- _Texto fornecido_:
28 de julho de 2018

Thomas deixou cair a máscara num ano que se espera ser de mudança para o Tour

(Fotografia: © ASO/Pauline Ballet)
"Isto é de doidos!" Talvez este seja um aspecto que todos concordam com Geraint Thomas. É uma vitória que se alguém tivesse dito no início da Volta a França que iria acontecer, se teria dito que era uma opinião de doidos! Mas aconteceu mesmo e foi do melhor que poderia ter acontecido ao Tour e à própria Sky. Thomas é um justíssimo vencedor. Foi o mais forte, não demonstrou fraqueza, tenha sido por nunca ter sido verdadeiramente testado, ou porque quando alguém tentou atacá-lo, rapidamente a superioridade do galês e da Sky ficou bem clara. Thomas sempre manteve uma postura muito britânica, sem deixar transparecer emoções. O discurso era cauteloso e de respeito para com Chris Froome. Quando acabou o contra-relógio deixou finalmente cair a máscara e nem conseguiu acabar a primeira entrevista como o vencedor da Volta a França.

Nos últimos dois anos Thomas tem reclamado uma oportunidade para liderar a toda poderosa Sky. Recebeu-a na Volta a Itália em 2017, mas uma queda devido a uma má paragem de uma moto da polícia, levou-o ao abandono. Prometeu regressar, mas Chris Froome decidiu ir ao Giro. Foi das poucas vezes que Thomas deixou escapar alguma emoção, não escondendo que não queria continuar dependente da decisões de Froome. Assumiu-se como co-líder da Sky para o Tour, mas nunca conseguiu convencer que era mesmo hipótese para ganhar a Volta a França.

- _Dados disponíveis_:

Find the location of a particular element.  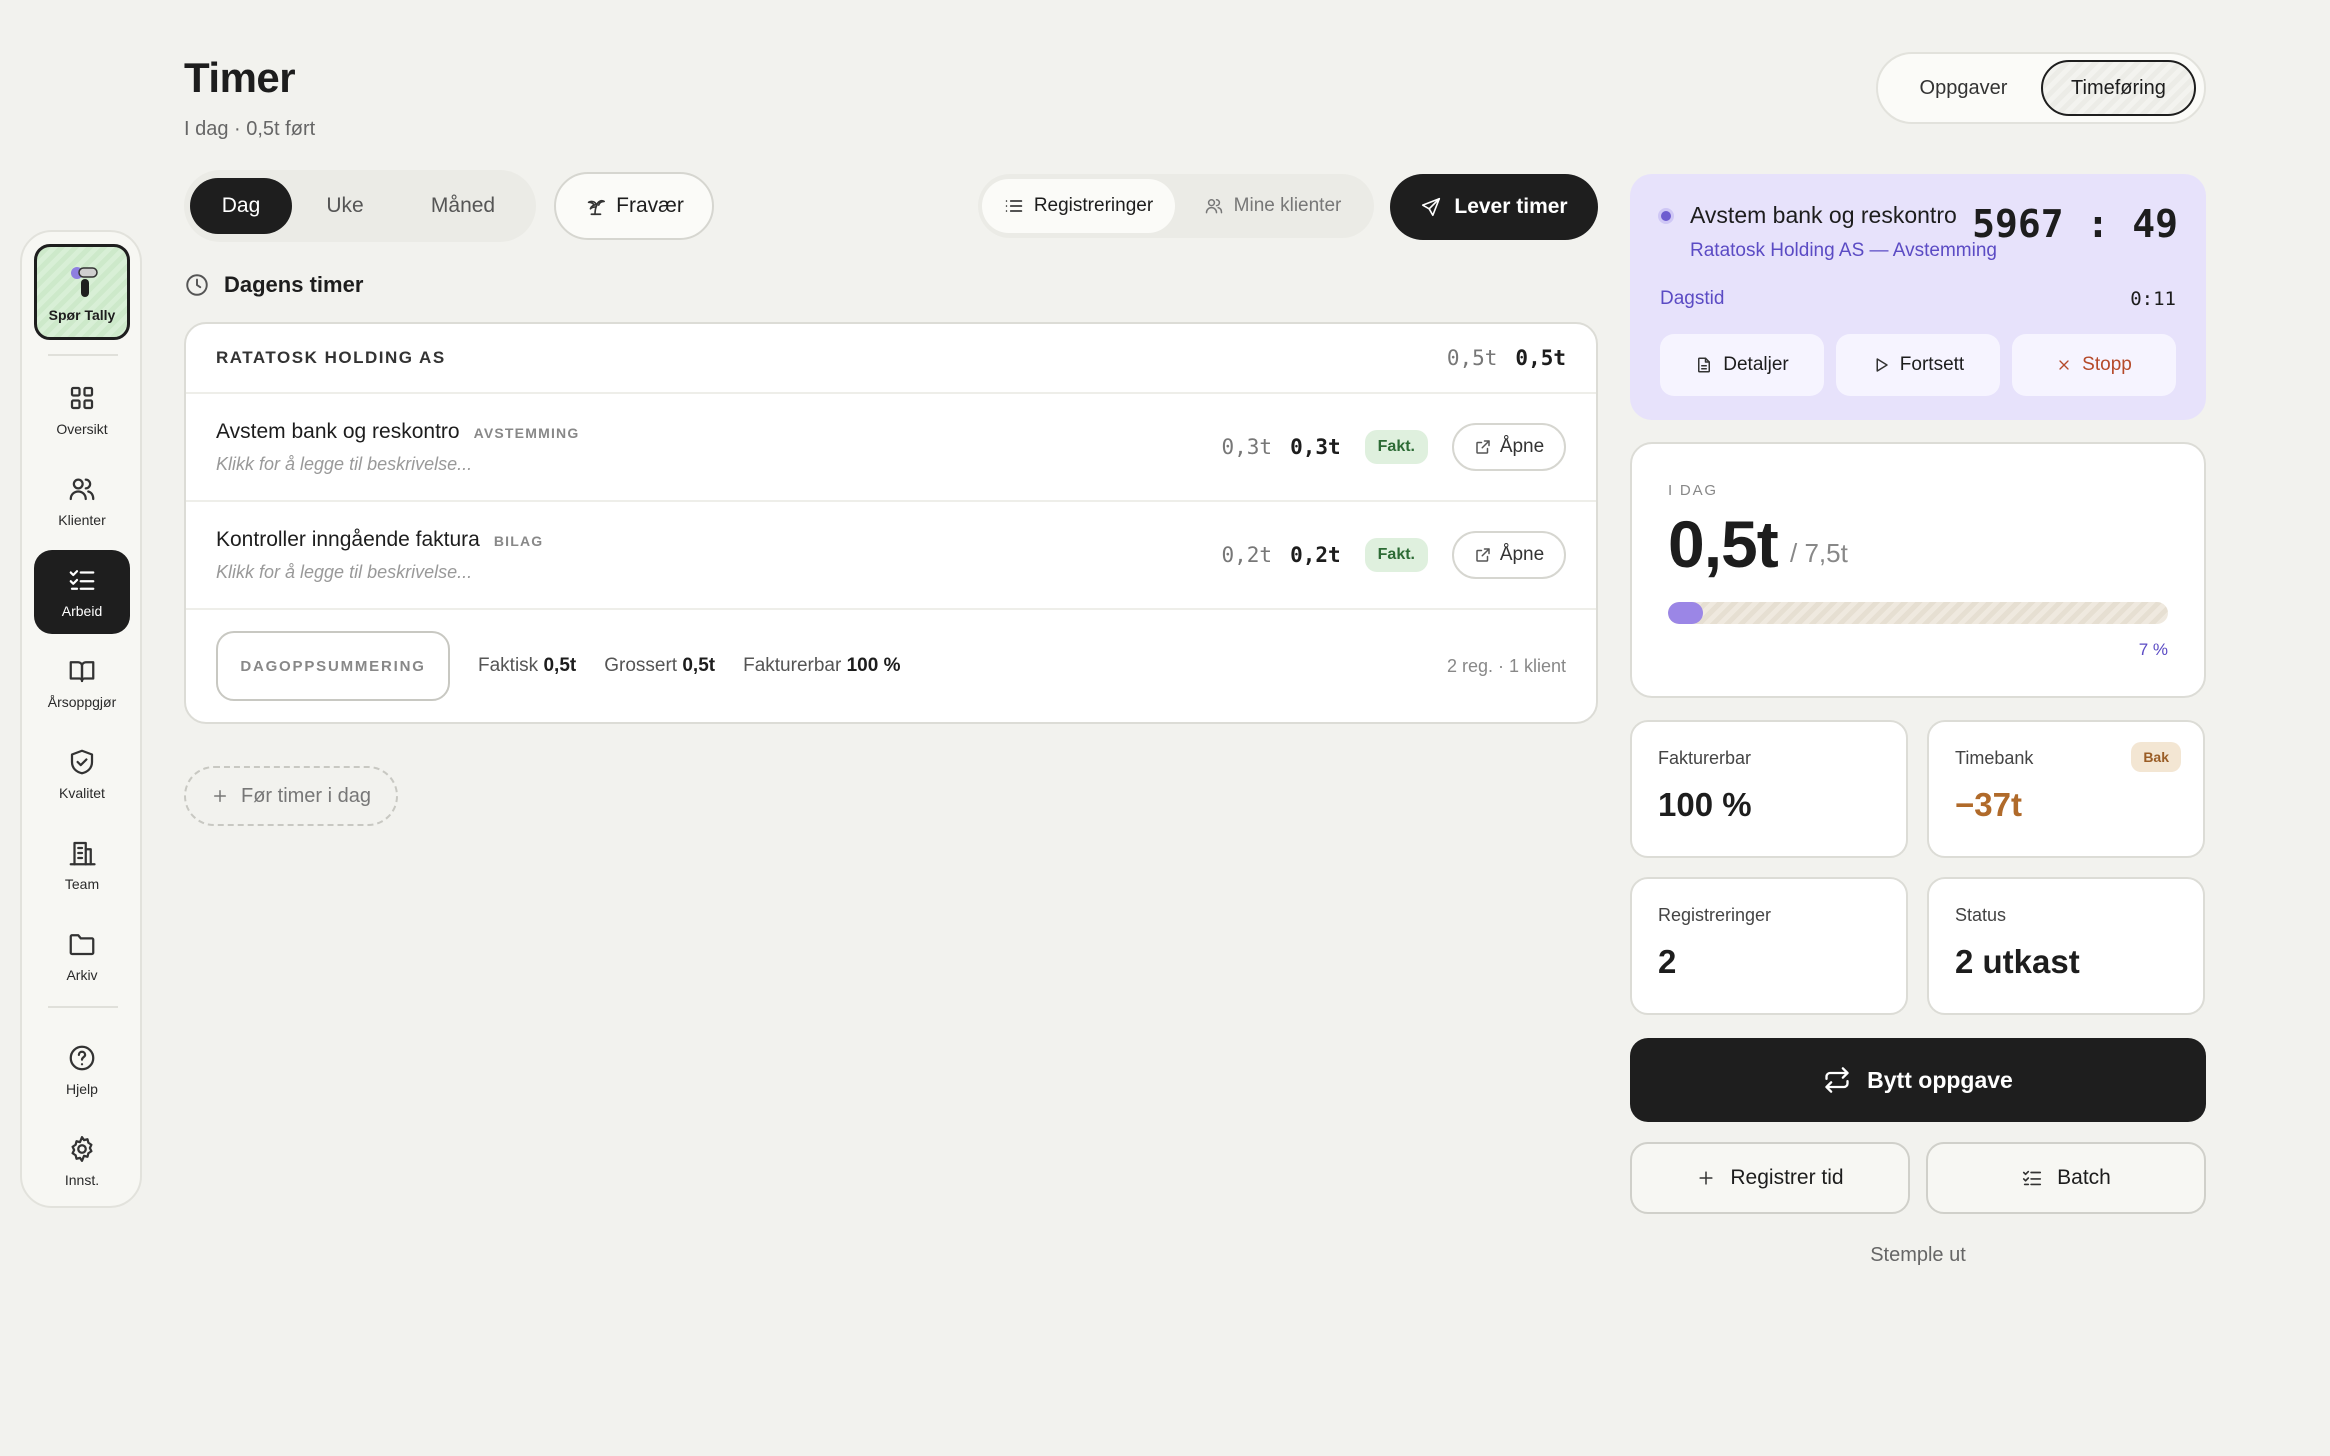

sidebar-item-oversikt: Oversikt is located at coordinates (82, 410).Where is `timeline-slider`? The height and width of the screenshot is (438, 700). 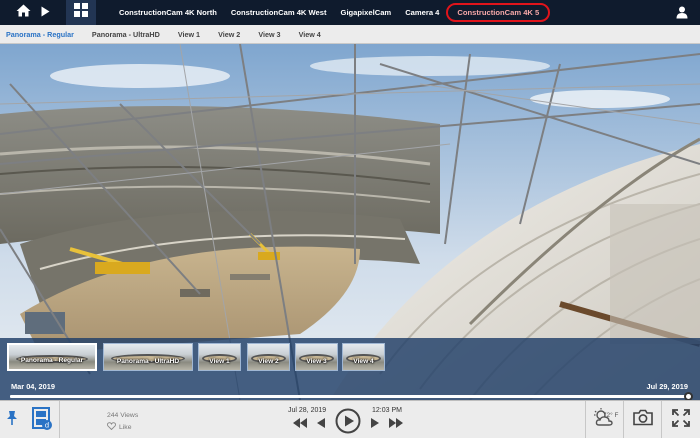 timeline-slider is located at coordinates (352, 396). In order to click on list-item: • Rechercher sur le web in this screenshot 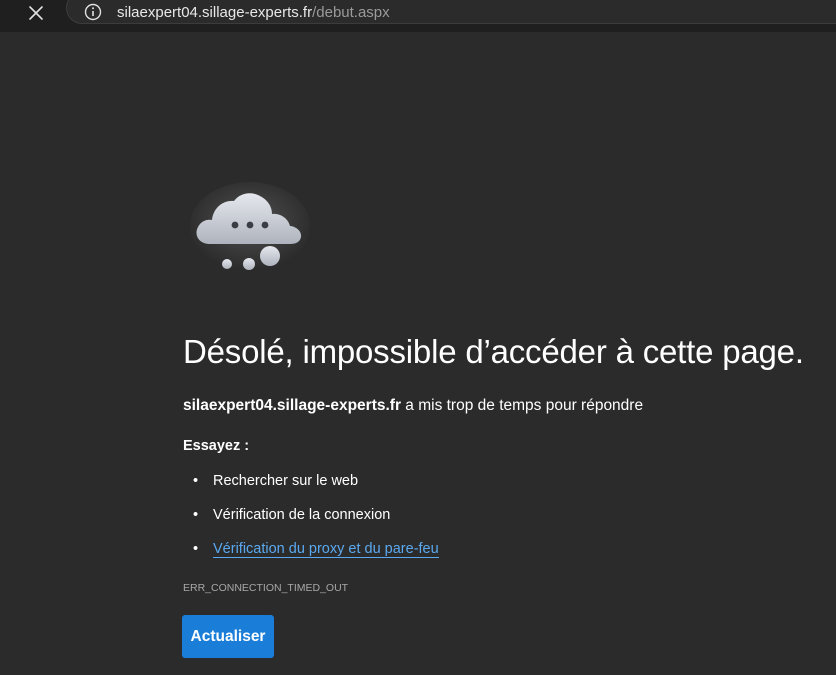, I will do `click(316, 487)`.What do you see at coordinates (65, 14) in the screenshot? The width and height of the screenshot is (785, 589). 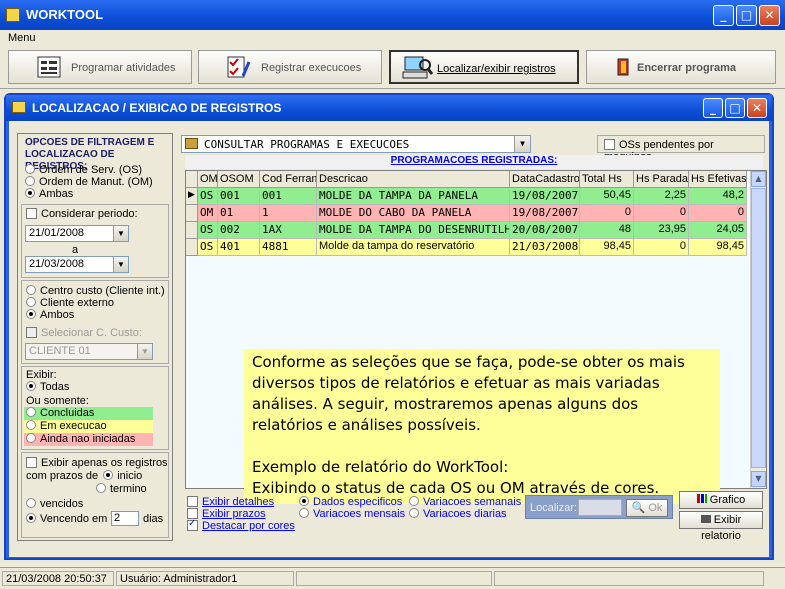 I see `app-title: WORKTOOL` at bounding box center [65, 14].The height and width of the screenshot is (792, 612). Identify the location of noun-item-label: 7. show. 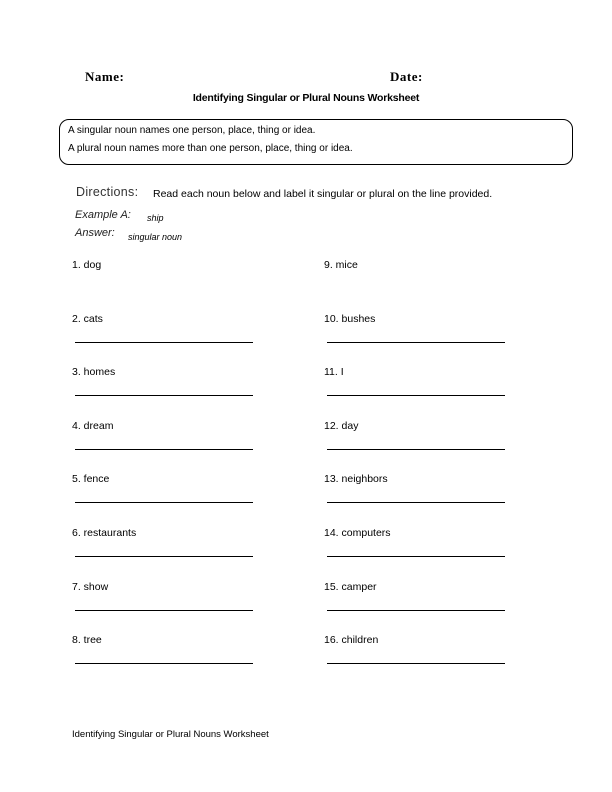
(90, 586).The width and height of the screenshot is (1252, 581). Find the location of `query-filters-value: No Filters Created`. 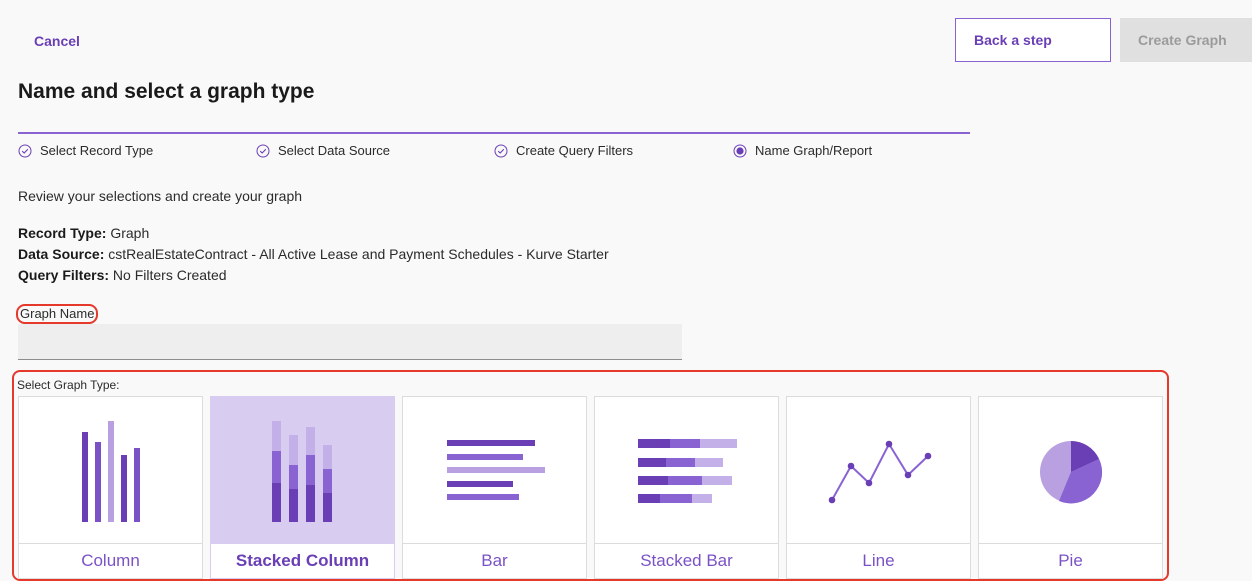

query-filters-value: No Filters Created is located at coordinates (170, 275).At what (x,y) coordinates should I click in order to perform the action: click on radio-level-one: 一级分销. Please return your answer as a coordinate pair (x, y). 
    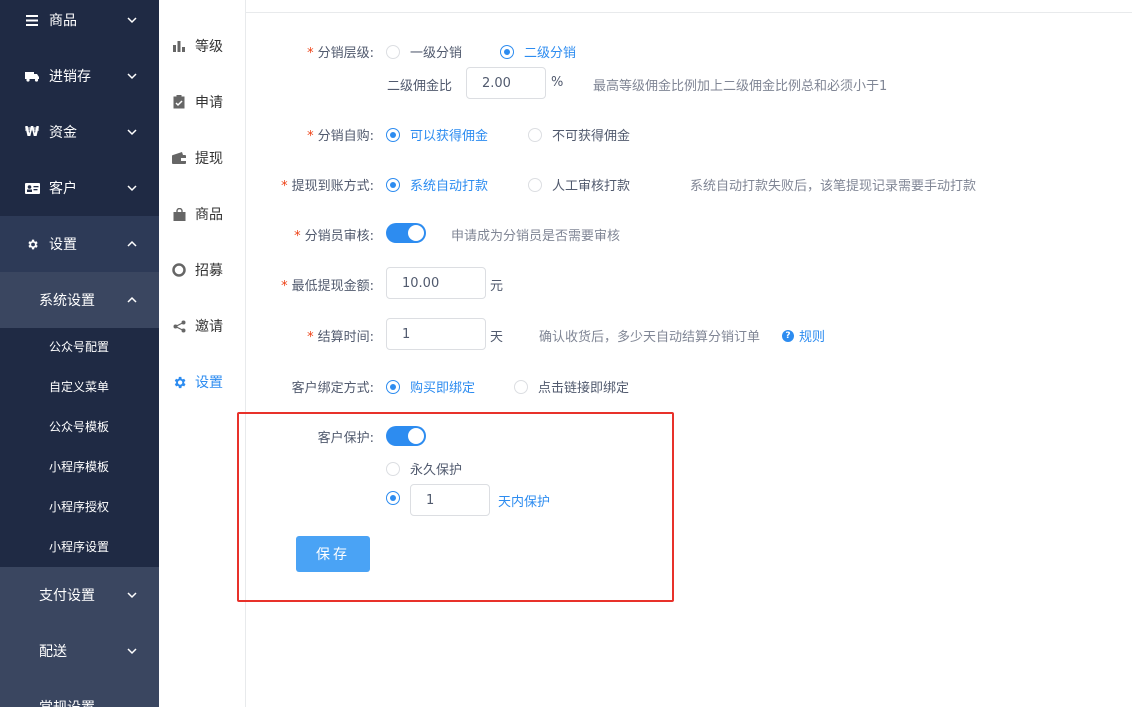
    Looking at the image, I should click on (424, 52). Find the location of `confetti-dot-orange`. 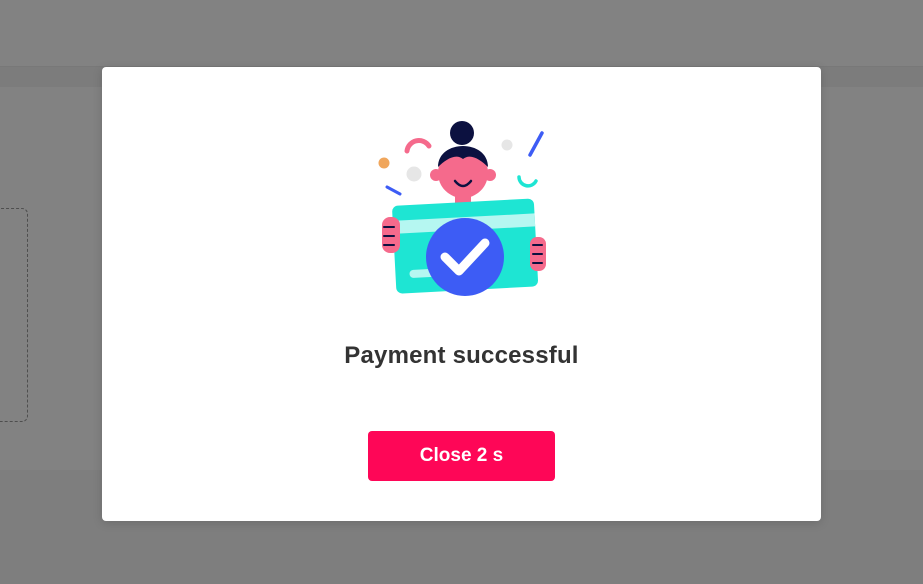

- _Enunciado_: Retome o texto sobre a vitória de Geraint Thomas na Volta a França logo após a última frase e dê-lhe continuação.

- _Resposta_:
Afinal Froome ultrapassou o caso do salbutamol e tinha estado fenomenal no Giro. Sem colocar em causa a harmonia da equipa, Thomas assumiu-se mesmo como o mais forte durante o Tour e com Froome a pagar a factura de ter estado em Itália, o galês agarrou com os mãos, pernas, com tudo o que tinha a uma oportunidade que poderia ser única se falhasse. Não só não falhou, como convenceu todos que é voltista. A amizade entre ambos terá mesmo funcionado a favor de uma sempre perigosa co-liderança, mas que desta vez funcionou (a Movistar não pode dizer o mesmo, por exemplo).

Curiosamente, ainda na sexta-feira, Thomas escolheu uma frase que marcou o início da era de Froome: "Os meus resultados irá resistir ao teste do tempo." Froome disse o mesmo quando ganhou o seu primeiro Tour, contudo, terá sempre uma suspeita a pairar sobre si, perante o que aconteceu na Vuelta. A Sky também, pelo que os seus ciclistas estarão sempre debaixo de olho. No entanto, todo o percurso de Thomas desde a pista, à estrada, de gregário a vencedor de corridas de uma semana e a confirmação que é um voltista de respeito, demonstra que o galês tinha capacidade para mais do que um papel secundário. E sim, merece todo o reconhecimento, sem que se esteja sempre a duvidar. Apuparam-no, tentaram empurrá-lo, questionaram-lhe constantemente se ia ajudar Froome ou se correr por ele e Thomas mostrou-se forte psicologicamente, aguentou uma enorme pressão. Também isso define um grande atleta.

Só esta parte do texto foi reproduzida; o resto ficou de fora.